As A Mother, One Of The Toughest Challenges I Face Is Teaching My Mother About Racial Injustice In America

Being a mother is hard – there are so many things to know about how to nurture a young child, emotionally and physically. But one of the greatest difficulties I’ve faced in being a mother is having to patiently explain racial injustice and the concept of white privilege to my mother.

 

Kids are such a challenge. By the time they learn to sleep through the night and get over their teething pains, they’ve learned how to throw tantrums and tell you to “shut up” while they refuse to put on their seatbelt. It’s maddening. But it’s nothing compared to trying to convince my sixty-something mom that the legacy of 400 years of slavery hasn’t been entirely erased and that “these people” shouldn’t “just be happy for what they’ve got” when they’re being imprisoned at rates higher than anywhere else in the world. I guess it’s true that when you’re a mother you just never stop being a mother to your mother.

 

 

My many worries about whether I’m doing things right as a mom keep me up at night – am I feeding my kids the wrong foods? Am I sending them to the right school?
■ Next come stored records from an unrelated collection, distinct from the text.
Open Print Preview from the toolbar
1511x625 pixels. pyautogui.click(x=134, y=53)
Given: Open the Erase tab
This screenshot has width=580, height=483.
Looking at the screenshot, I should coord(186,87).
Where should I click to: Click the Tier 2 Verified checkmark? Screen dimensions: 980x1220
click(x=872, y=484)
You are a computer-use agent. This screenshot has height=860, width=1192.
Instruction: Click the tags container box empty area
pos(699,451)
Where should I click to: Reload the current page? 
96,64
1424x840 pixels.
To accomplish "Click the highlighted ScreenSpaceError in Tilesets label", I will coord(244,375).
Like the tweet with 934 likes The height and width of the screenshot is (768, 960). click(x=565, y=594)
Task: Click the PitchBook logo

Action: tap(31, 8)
But what really causes me to lie awake for hours on end, is wondering how I can teach my mother not to say, “I just don’t think we should have to give them handouts” in front of my children, especially when white people make up the majority of people on food stamps in this country. I knew being a mother would be challenging, but I never thought the hardest part would be my racist mom.

 

It’s tough trying to figure out the right balance as a mother in setting proper boundaries for your kids, while also letting them express who they are. I agonized over whether to let my son wear nail polish to school, for fear of him getting bullied, but at the end of the day I just had to let him be him. But I really can’t seem to find a way to find any kind of comfortable balance in reigning in my mother as I try to teach her that Black Lives Matter is about asserting black people’s right to live and is not in any way an attack on white lives. Why can’t she believe that? Why can’t she just read their mission? Why is she so fucking hard to have a rational conversation with about this? I’d rather be trying to potty train the most stubborn three-year-old on the planet.

 

At the end of the day, as a mom, you know that you’re going to make some mistakes and you’ll have to try to forgive yourself for it. And if you’re like me, you’ll also have to try to forgive your mom for being willfully blind to the long and storied history of racial injustice in this country, while trying to remain mindful of your responsibility as a privileged white person to try to ration with her, while also wondering if it’s worth it, if she’s capable of basic human empathy, or if any act of yours could possibly change her. Seriously, what the fuck? We’ve been over this so many fucking times. Should I threaten to cut off contact with her beloved grandchildren? Because even that tactic seems optimistic.